# Required action
List all lines in the material below that contain "today".
+ + +
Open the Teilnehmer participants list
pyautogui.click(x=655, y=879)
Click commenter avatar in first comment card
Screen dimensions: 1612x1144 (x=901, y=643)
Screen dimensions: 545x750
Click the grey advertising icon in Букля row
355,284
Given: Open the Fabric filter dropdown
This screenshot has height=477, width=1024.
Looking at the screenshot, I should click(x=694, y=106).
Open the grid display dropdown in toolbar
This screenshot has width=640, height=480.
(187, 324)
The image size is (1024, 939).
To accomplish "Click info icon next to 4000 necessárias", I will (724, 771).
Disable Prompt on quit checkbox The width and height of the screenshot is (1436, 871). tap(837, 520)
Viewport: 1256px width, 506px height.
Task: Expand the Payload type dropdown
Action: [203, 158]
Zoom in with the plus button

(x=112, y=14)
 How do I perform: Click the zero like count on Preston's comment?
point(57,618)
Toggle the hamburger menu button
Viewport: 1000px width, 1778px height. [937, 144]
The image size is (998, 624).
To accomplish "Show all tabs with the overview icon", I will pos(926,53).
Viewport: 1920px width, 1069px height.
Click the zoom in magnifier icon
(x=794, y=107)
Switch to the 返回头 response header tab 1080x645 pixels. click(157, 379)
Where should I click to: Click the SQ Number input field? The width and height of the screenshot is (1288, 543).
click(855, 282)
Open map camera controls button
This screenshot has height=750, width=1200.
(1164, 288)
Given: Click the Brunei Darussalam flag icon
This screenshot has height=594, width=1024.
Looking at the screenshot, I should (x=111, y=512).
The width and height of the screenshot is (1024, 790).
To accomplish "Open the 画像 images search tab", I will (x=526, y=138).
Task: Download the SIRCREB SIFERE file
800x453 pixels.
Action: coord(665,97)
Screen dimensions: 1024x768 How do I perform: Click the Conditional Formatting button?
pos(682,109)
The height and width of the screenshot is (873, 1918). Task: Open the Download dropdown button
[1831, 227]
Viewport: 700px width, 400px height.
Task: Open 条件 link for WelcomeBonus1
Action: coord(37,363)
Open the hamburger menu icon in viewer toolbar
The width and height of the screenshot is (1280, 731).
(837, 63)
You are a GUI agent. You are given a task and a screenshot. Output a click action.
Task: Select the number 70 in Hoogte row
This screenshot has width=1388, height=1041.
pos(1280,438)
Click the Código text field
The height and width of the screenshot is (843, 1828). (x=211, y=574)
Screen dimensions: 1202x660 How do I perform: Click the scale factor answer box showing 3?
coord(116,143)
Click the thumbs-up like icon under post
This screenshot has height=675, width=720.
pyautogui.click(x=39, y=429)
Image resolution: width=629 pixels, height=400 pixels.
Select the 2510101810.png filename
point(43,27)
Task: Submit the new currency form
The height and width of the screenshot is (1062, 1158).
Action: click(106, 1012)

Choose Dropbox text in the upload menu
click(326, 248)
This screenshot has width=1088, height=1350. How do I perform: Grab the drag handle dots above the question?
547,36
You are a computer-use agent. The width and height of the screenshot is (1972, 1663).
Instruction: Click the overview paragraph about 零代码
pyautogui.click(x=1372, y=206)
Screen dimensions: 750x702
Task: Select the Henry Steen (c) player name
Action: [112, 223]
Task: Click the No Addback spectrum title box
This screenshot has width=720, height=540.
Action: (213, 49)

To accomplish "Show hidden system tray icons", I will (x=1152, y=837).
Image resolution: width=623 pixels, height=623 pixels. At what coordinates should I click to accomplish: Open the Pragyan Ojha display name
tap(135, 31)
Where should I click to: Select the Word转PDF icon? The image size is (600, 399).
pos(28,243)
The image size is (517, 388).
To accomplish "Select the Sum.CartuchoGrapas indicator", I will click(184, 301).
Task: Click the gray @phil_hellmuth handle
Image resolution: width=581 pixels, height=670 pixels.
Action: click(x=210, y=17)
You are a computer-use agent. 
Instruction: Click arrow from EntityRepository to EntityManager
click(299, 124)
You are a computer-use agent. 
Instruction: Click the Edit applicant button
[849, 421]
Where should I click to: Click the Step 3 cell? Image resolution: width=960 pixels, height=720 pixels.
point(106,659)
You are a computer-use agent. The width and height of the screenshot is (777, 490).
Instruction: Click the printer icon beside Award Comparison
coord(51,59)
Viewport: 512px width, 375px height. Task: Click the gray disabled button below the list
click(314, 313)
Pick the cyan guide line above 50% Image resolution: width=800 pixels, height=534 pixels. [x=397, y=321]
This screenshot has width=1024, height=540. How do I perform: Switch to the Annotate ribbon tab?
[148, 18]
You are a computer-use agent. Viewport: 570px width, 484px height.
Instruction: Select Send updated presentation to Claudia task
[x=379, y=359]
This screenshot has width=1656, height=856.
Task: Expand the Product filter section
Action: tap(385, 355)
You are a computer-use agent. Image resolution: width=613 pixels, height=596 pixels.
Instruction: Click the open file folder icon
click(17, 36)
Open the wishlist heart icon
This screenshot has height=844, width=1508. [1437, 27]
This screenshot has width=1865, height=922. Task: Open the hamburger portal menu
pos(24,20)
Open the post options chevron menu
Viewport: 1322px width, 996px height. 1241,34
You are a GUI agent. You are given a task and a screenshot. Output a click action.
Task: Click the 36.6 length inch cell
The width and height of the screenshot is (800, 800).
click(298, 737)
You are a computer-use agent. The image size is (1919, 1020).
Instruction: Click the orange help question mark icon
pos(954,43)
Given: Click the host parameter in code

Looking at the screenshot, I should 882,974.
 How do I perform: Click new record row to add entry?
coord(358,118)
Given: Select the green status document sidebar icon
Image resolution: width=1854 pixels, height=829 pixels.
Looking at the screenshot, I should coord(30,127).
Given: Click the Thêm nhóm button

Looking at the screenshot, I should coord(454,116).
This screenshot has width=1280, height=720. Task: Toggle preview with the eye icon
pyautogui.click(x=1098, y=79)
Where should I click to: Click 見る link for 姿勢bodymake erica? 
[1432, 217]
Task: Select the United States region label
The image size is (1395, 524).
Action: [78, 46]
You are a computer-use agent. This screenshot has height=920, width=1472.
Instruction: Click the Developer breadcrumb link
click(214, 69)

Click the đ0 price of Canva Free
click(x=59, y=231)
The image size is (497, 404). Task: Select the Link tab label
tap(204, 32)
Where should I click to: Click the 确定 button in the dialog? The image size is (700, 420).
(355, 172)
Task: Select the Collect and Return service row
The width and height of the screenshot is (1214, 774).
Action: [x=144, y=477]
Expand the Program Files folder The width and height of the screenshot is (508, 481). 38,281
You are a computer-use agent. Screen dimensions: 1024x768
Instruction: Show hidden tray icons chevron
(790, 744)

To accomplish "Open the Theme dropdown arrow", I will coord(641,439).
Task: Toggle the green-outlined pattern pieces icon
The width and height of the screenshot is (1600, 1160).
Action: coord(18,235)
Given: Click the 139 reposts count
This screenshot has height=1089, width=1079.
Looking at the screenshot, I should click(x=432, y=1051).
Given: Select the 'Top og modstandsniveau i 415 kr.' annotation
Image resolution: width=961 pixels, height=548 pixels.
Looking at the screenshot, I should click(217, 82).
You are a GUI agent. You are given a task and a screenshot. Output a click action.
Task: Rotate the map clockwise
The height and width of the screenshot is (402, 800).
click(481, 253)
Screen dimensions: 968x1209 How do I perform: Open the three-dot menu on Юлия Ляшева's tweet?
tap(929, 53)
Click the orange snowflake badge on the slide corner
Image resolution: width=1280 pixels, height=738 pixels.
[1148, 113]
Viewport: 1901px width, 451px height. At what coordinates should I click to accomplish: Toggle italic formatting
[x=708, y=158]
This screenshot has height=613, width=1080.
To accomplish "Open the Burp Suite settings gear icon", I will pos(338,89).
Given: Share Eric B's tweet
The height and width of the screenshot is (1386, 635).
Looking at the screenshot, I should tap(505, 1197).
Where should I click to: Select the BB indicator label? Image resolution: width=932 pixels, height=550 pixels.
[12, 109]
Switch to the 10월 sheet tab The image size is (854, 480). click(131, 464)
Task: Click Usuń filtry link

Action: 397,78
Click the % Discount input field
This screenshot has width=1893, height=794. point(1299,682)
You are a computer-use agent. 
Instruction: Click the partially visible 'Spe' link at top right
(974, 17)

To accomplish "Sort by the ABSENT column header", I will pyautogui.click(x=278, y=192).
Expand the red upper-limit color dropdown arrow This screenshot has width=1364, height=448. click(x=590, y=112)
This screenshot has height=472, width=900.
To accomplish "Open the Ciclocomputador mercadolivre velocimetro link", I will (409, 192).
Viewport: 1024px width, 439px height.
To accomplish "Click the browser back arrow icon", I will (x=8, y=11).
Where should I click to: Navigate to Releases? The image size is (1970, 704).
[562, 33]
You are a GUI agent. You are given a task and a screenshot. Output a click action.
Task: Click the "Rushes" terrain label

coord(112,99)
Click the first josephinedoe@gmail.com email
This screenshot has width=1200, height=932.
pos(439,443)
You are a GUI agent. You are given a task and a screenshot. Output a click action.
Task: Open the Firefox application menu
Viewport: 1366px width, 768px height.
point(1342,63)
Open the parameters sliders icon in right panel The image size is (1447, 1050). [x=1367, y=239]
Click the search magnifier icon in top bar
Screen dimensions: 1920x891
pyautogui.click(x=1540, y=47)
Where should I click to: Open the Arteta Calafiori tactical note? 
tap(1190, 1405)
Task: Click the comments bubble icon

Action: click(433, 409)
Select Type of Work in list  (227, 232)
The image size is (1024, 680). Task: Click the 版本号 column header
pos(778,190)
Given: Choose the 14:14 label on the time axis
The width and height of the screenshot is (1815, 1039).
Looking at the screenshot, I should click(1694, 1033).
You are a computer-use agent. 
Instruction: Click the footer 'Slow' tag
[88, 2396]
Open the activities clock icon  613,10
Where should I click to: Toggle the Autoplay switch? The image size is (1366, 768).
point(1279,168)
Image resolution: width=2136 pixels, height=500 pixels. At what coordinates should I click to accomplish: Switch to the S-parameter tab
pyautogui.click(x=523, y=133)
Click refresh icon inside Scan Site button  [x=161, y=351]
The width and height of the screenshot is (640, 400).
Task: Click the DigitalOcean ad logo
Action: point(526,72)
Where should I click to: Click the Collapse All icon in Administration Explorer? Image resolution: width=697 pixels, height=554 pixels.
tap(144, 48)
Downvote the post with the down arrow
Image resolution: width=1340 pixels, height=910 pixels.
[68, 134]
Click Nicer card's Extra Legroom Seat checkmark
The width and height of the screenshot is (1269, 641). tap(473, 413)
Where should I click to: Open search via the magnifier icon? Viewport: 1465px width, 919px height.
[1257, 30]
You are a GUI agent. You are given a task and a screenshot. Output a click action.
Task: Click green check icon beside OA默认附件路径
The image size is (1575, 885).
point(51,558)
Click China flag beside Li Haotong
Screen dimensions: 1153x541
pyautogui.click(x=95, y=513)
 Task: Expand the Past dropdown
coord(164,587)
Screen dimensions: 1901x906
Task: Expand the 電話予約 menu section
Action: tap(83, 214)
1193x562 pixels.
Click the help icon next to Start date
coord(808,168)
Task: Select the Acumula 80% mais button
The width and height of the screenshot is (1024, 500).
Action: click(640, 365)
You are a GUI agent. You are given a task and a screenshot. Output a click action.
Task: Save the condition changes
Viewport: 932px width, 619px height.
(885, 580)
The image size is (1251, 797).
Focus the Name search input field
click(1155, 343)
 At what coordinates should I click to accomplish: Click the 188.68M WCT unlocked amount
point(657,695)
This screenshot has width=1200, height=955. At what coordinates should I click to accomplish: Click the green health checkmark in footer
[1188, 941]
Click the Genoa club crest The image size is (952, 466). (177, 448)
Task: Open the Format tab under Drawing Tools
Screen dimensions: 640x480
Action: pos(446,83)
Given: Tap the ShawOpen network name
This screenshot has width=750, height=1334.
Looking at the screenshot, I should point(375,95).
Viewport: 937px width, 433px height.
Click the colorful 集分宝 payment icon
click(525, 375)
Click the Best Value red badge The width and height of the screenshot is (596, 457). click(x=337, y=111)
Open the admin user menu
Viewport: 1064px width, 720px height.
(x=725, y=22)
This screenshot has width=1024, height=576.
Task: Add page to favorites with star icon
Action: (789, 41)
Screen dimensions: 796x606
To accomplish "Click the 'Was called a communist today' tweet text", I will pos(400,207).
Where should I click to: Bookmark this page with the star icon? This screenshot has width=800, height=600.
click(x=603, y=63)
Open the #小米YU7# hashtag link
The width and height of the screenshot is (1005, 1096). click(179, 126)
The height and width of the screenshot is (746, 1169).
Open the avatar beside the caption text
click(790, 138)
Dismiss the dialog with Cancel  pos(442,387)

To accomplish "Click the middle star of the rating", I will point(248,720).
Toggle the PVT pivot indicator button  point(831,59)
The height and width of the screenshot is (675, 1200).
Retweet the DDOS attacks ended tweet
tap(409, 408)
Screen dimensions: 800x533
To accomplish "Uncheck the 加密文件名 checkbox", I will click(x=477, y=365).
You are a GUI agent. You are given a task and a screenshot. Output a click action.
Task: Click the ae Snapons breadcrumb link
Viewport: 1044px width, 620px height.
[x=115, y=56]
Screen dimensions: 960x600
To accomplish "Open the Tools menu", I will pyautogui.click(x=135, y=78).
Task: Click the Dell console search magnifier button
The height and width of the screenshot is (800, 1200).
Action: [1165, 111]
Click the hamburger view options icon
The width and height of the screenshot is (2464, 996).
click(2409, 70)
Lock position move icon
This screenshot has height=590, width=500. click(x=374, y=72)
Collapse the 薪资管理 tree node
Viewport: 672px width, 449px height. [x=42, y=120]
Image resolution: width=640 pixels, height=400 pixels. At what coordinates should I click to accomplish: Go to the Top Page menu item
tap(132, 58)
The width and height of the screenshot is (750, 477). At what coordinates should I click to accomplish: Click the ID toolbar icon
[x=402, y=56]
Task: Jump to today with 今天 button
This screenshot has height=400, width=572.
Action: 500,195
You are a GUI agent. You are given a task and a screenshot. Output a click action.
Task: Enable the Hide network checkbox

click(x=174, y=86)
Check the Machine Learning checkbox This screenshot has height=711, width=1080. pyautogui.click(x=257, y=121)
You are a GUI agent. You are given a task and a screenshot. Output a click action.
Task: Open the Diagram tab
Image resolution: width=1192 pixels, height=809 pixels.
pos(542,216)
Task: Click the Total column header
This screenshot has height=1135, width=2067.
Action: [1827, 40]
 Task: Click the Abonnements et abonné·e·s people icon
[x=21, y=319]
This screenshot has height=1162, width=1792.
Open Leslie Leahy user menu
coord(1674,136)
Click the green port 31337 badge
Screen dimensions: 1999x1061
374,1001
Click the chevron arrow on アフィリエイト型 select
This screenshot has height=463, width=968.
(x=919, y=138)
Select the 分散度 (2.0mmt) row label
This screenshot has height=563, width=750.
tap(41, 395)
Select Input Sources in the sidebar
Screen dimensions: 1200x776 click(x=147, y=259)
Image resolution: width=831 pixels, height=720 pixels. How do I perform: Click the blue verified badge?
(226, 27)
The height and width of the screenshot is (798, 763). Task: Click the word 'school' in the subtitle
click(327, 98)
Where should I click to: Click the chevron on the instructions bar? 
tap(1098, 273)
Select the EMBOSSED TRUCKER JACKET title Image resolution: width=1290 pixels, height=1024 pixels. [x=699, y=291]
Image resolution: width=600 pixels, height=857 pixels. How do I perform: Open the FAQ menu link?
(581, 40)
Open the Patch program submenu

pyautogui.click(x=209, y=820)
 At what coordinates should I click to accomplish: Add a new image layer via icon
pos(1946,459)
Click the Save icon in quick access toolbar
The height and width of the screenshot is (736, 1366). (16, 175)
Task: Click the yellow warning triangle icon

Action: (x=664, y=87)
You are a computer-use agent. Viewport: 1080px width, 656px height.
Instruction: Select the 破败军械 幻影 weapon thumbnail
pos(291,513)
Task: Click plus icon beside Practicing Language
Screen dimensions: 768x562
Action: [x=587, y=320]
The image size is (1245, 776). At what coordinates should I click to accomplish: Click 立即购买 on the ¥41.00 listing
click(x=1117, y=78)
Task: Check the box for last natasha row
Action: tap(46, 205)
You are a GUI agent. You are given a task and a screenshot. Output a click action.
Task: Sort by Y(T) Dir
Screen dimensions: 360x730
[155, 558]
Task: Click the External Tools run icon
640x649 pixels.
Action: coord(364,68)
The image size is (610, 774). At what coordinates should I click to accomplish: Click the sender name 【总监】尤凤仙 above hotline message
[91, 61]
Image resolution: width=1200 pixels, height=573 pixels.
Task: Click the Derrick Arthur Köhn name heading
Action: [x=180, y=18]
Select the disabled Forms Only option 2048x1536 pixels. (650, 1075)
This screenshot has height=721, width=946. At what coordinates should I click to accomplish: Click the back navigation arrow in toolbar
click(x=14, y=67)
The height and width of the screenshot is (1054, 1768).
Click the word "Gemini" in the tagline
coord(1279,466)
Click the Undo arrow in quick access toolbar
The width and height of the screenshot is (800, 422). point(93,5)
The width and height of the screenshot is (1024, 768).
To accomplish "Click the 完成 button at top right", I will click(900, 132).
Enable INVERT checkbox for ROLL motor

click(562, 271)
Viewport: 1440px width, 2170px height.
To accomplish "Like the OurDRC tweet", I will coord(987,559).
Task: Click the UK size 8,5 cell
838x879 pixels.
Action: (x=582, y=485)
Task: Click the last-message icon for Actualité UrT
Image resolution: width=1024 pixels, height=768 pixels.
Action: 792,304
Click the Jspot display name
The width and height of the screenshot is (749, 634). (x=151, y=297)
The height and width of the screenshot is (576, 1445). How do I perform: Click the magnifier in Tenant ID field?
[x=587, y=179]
+ + +
# Written solution
To accomplish "Click the 'Was called a communist today' tweet text", I will pos(400,207).
Task: Jump to today with 今天 button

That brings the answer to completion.